What is asked –
(1) From the forum thread about sources for colored lenses, list every color in which the LED covers are said to come.
(2) Transcribe the forum thread about colored lenses from "Thanks Torby I'll" up to and including "little Fresnel lenses.".

Document section –
++++++

# Source for red/green/amber lens?



## jimtyp (Jan 2, 2008)

I'm looking for some red/green/amber lenses, about 1/3" diameter. I looked at M.V. Products but they only make a clear in this size. Anyone know of a source or made their own?


----------



## K27_463 (Jan 2, 2008)

You can tint the MV lenses with Tamiya clear paint. Available in red and amber for sure, not certain on Green. Also Micheals crafts has a small jewel that actually looks like a fresnel lense sutable for class and markers in 1;20. 

Jonathan


----------



## Torby (Jan 2, 2008)

Otherwise, go to your local michael's or hobby lobby or somesuch and look for "gems" in the kid's crafts section. A buck will buy you a whole bag of mixed colors.


----------



## jimtyp (Jan 2, 2008)

Thanks Torby I'll check those out. 

Jonathan, the Tamiya paint won't provide an opaque coating, so it will still let light through?


----------



## Bruce Chandler (Jan 2, 2008)

If you want them for marker lights, you might take a look at LED covers. They come in red, green, yellow, amber, blue, and clear. They're translucent, so the light shines through and they look like little Fresnel lenses. 








I got these from Mouser (http://www.mouser.com/search/Refine.aspx?Ne=1447464+254016&Ntt=*clb300*&Ntx=mode%2bmatchall&Mkw=clb300&N=1323038&Ntk=Mouser_Wildcards). These might be a bit small, but they have other sizes as well. They're only about 30 cents apiece.

++++++

Supplied records –
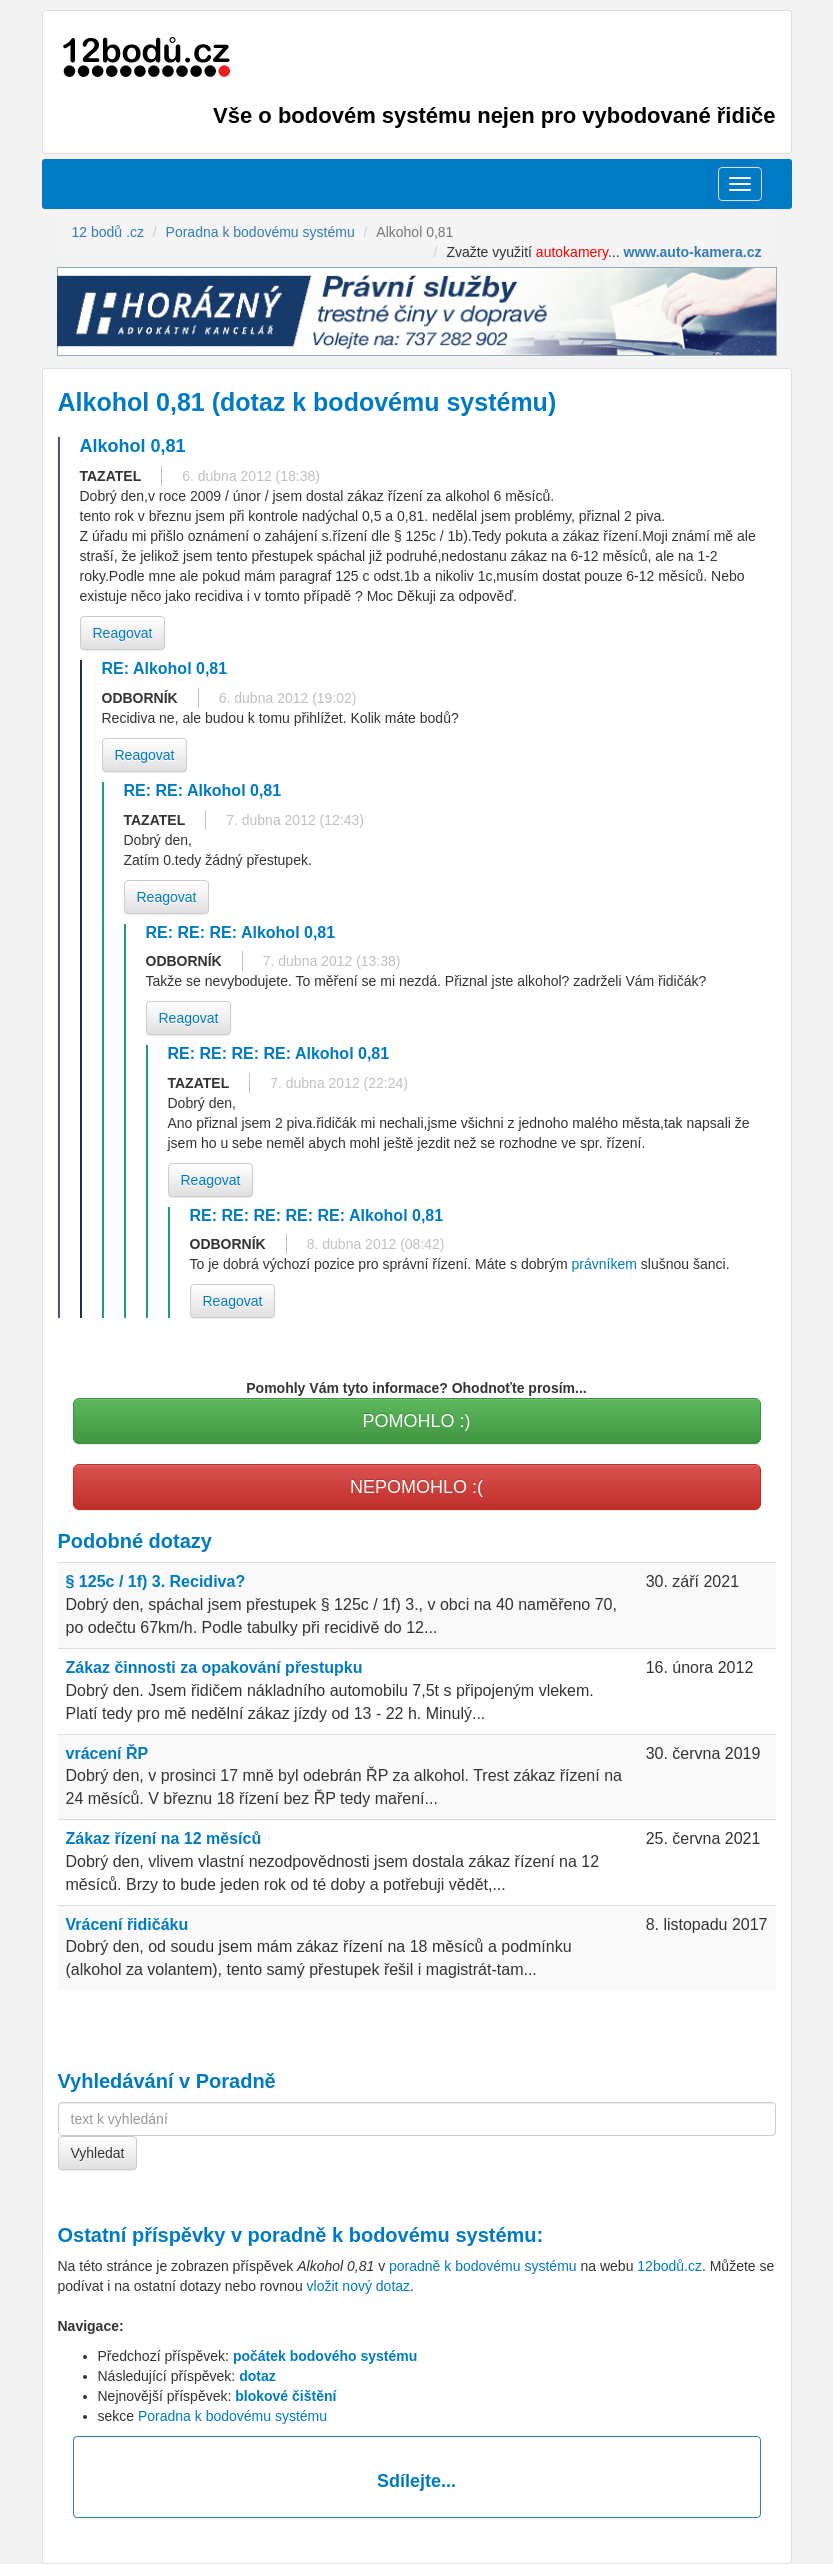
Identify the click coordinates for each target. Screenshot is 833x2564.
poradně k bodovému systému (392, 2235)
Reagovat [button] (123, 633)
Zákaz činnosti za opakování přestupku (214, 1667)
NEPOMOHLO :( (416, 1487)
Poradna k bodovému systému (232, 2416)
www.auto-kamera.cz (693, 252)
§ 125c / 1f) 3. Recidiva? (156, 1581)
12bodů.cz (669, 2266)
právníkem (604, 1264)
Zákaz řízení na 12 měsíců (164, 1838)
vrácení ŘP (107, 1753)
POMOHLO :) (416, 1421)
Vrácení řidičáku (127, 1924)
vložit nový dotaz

++++++

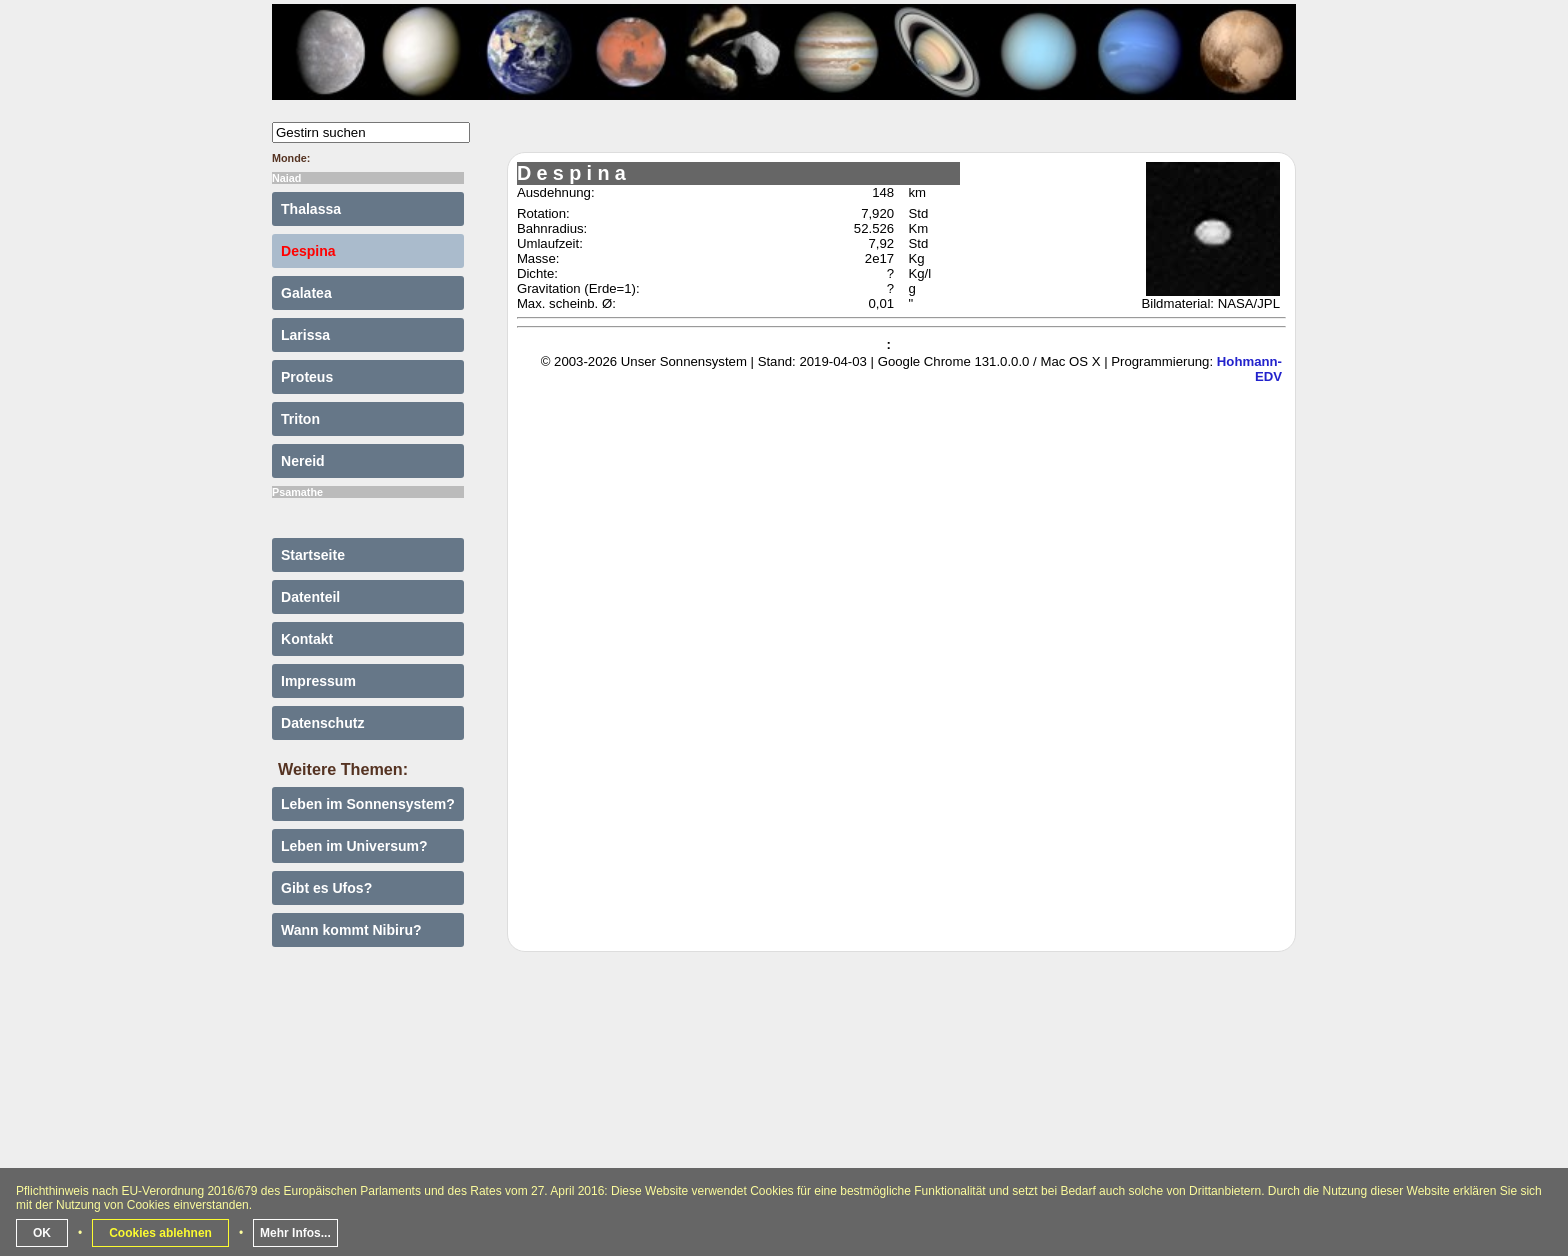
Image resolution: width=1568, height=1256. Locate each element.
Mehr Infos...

++++++

Solutions to the tasks –
(1) Red, green, yellow, amber, blue, clear

(2)
Thanks Torby I'll check those out. 

Jonathan, the Tamiya paint won't provide an opaque coating, so it will still let light through?


----------



## Bruce Chandler (Jan 2, 2008)

If you want them for marker lights, you might take a look at LED covers. They come in red, green, yellow, amber, blue, and clear. They're translucent, so the light shines through and they look like little Fresnel lenses.